REGISTERED REPRESENTATIVES: BE A DUAL REGISTRANT IF YOU RECEIVE
12B-1 FEES FOR ADVISORY SERVICES, AND ASSUME YOU ARE A FIDUCIARY
If you are associated with a broker-dealer, and if you
receive 12b-1 fees which in part compensate you for advisory services, you
should consider the relationship a fiduciary one. (See Wiener vs. Eaton Vance,
discussed above.) This is so even if the account is denoted as a "brokerage account, not an advisory account" - since the name of the account is not controlling as to whether the Advisers Act is applicable, or whether common law fiduciary duties attach.
As such, you should
meet all of the fiduciary obligations imposed by the Advisers Act, including due
diligence with respect to the mutual fund recommended. You should fully and
affirmatively and specifically disclose any and all compensation your firm
receives (including sales loads, 12b-1 fees, payment for shelf space, soft
dollar or other commissions paid by the fund, etc.). The fees you and your firm
receive should in all respects be reasonable.
You should also affirmatively disclose to the client, in a
manner which ensures client understanding, that funds exist without 12b-1 fees
(and other payments to the broker-dealer firm, if such exists), and that should
the client ever choose to terminate the relationship with you, that the 12b-1
fees could be avoided by selling the fund at a future time. You should also
disclose any costs that may result from the sale of the fund (such as
redemption fees, if they exist), and that if the fund is held in a taxable account
that capital gains taxes could result which might deter the client from selling
the fund.
Such disclosures should be undertaken as specifically as
possible. Reliance upon the fund’s prospectus should not be undertaken, given
that you know that clients rarely read such document. (The duty to read is
abrogated, to a degree, in a fiduciary relationship). In addition, such
disclosures should be undertaken prior to
the time that the client purchases the fund shares.

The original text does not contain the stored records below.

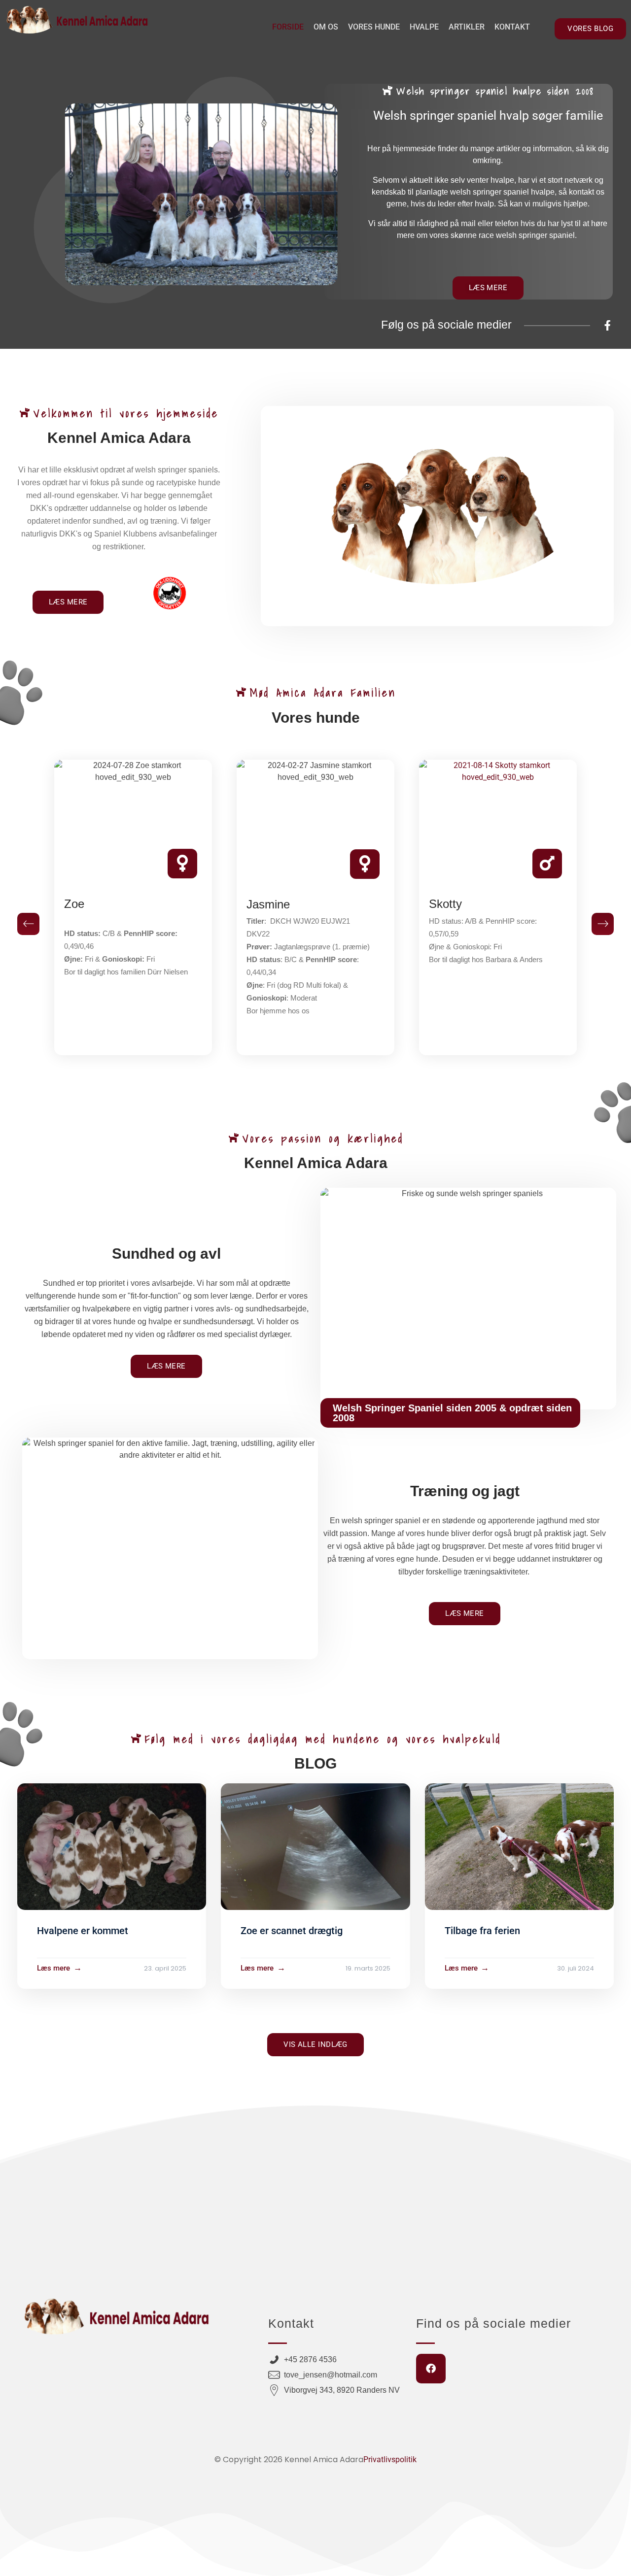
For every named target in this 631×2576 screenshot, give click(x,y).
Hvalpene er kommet (82, 1931)
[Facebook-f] (607, 325)
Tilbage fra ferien (482, 1931)
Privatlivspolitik (390, 2459)
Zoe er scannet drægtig (292, 1931)
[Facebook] (431, 2368)
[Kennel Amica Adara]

Of course, your broker-dealer's compliance department, or your superviser, may not desire to have you undertake such disclosures. But there are many instances in which registered representatives have been the subject of arbitration proceedings, and a tarnished record, in "reliance" on what their firm has stated. Firms view possible liability as a "cost of doing business" ... for the individual registered representative, a tarnished record affects your personal reputation, and your livelihood, for years to come.

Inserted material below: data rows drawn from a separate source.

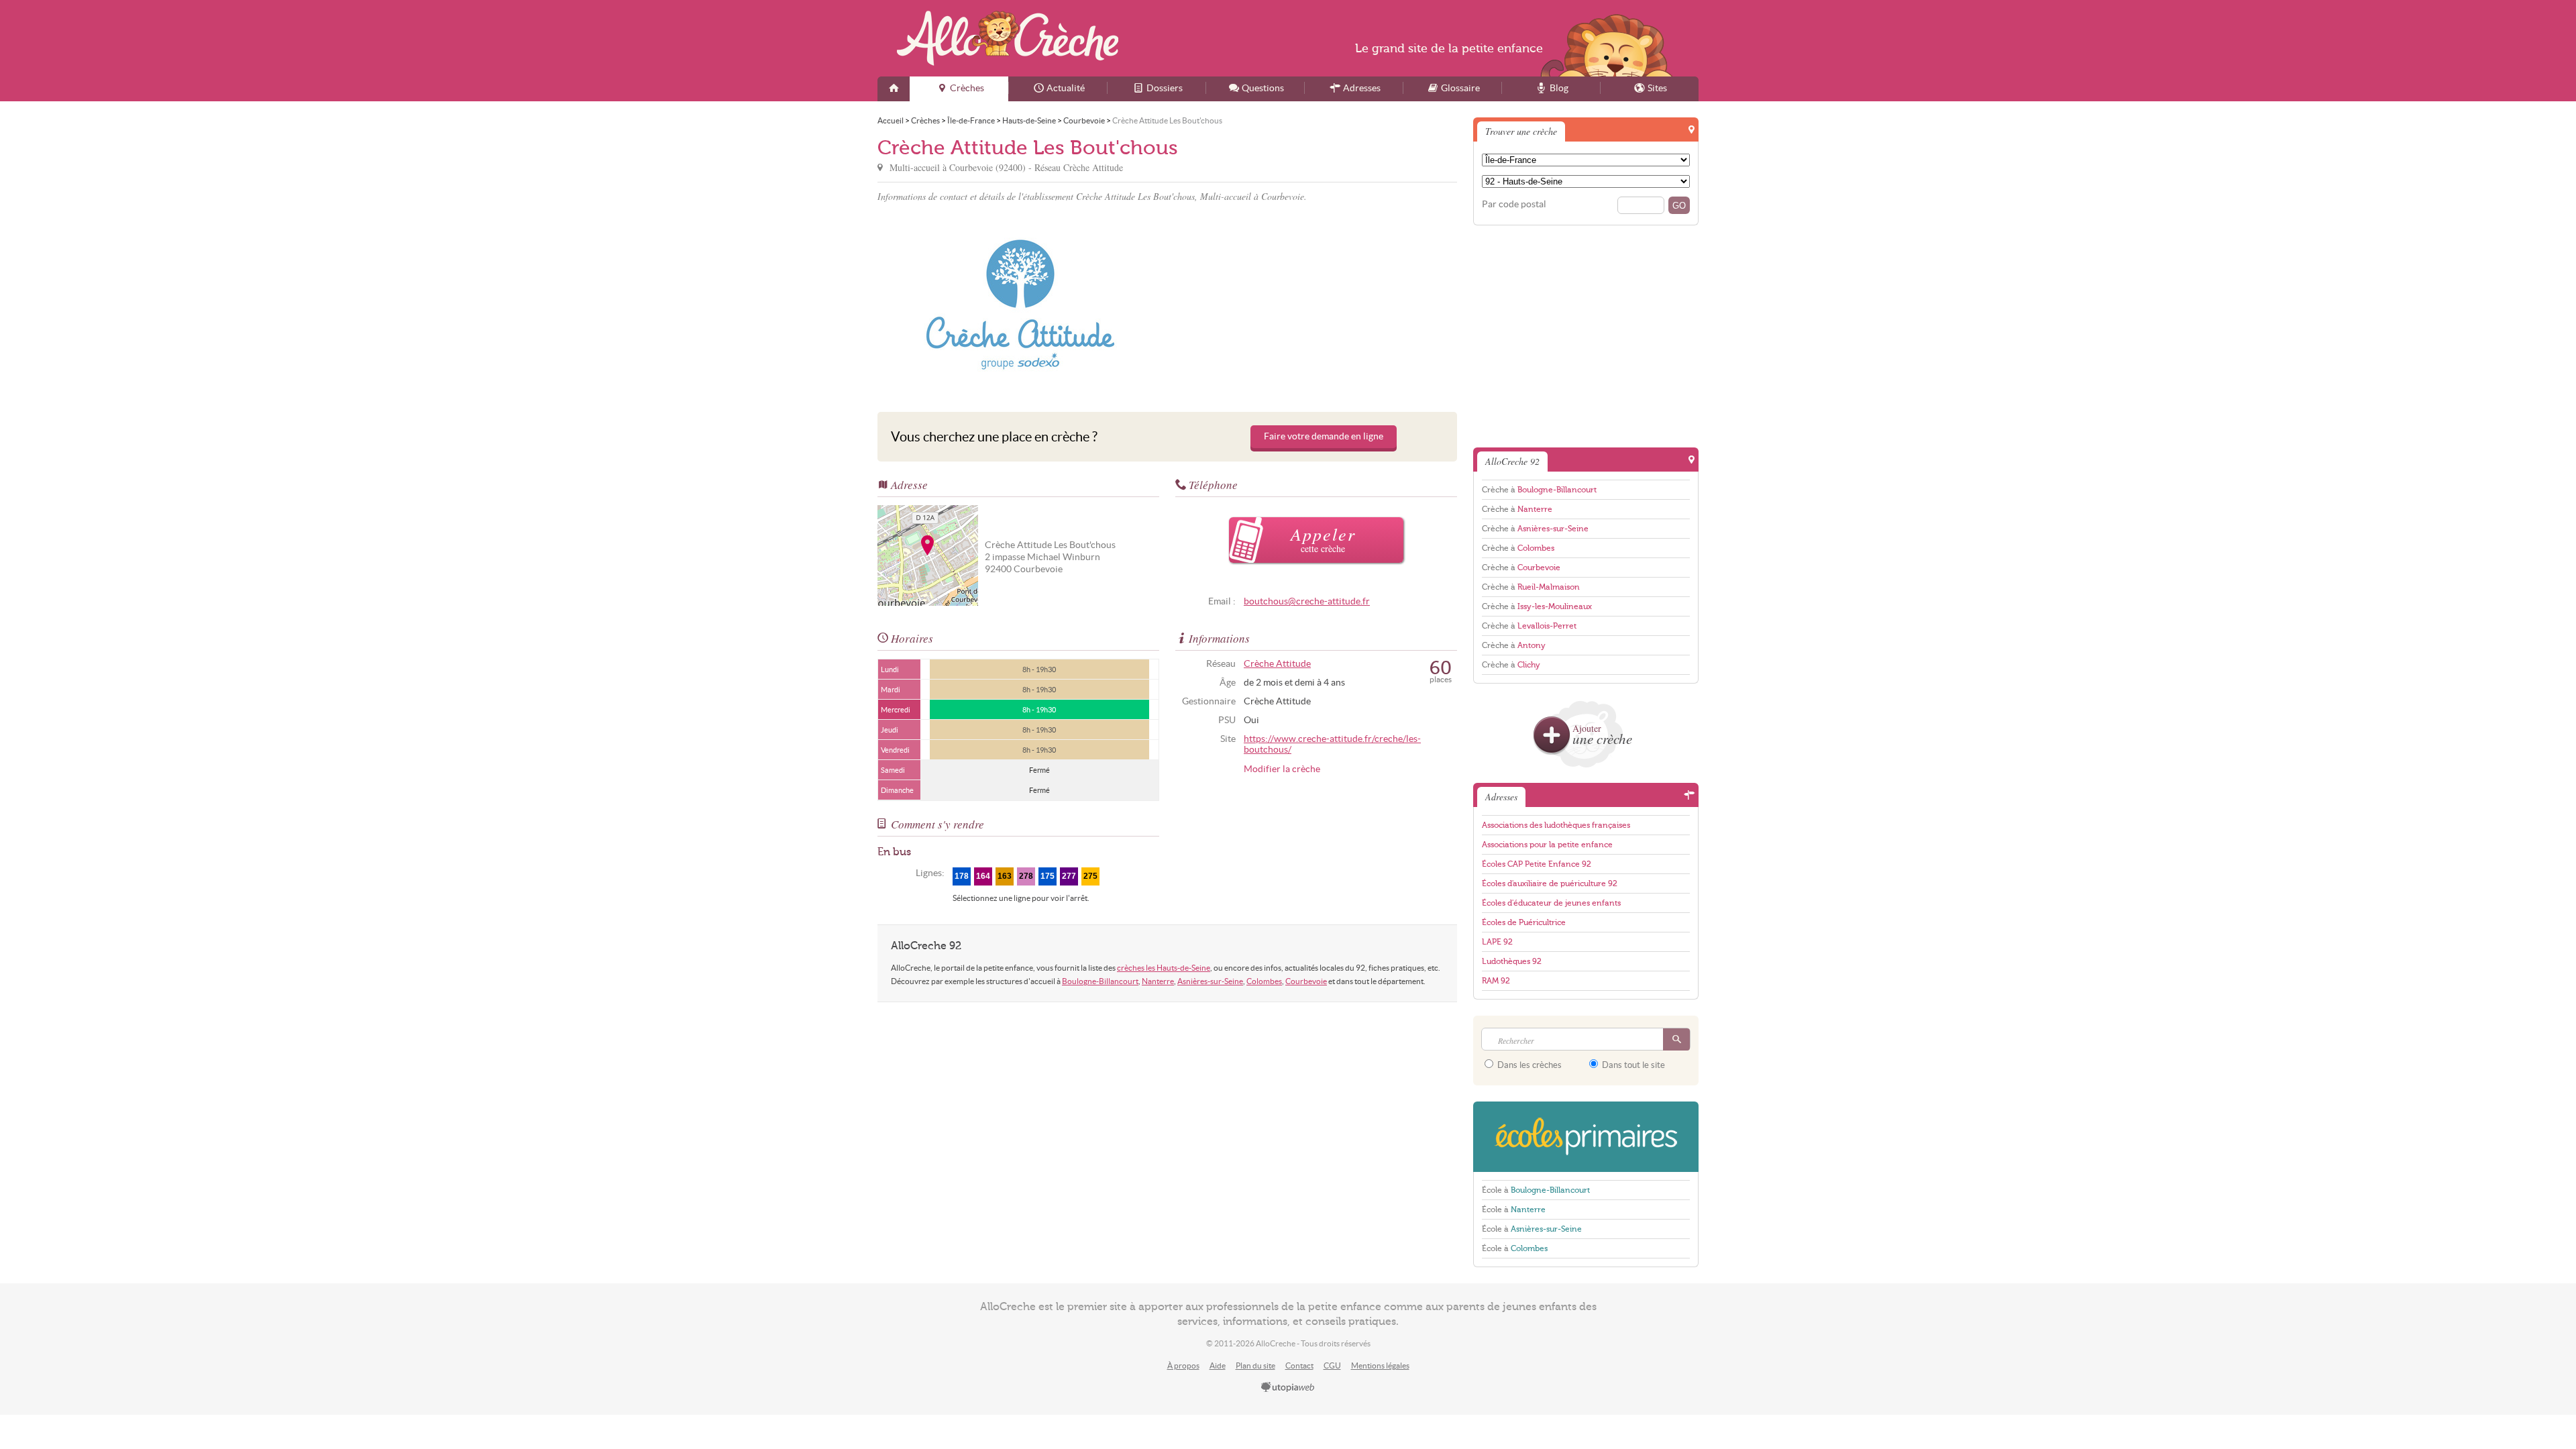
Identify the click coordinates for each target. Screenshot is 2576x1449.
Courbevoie (1306, 981)
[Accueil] (893, 88)
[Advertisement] (1314, 304)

Lastly, since the provision of investment advisory services
(especially those of an ongoing nature) in return for 12b-1 fees may trigger the
application of the Adviser Act, make certain you possess Series 65/66
licensure.
ERISA: PROHIBITED TRANSACTION RULES
Finally, any discussion of 12b-1 fees would be incomplete
without noting that the receipt of 12b-1 fees by a fiduciary to a client may
also result in a prohibited transaction under ERISA, in certain circumstances. In
this regard, I defer to Fred Reish’s recent blog post, concerning a recent U.S.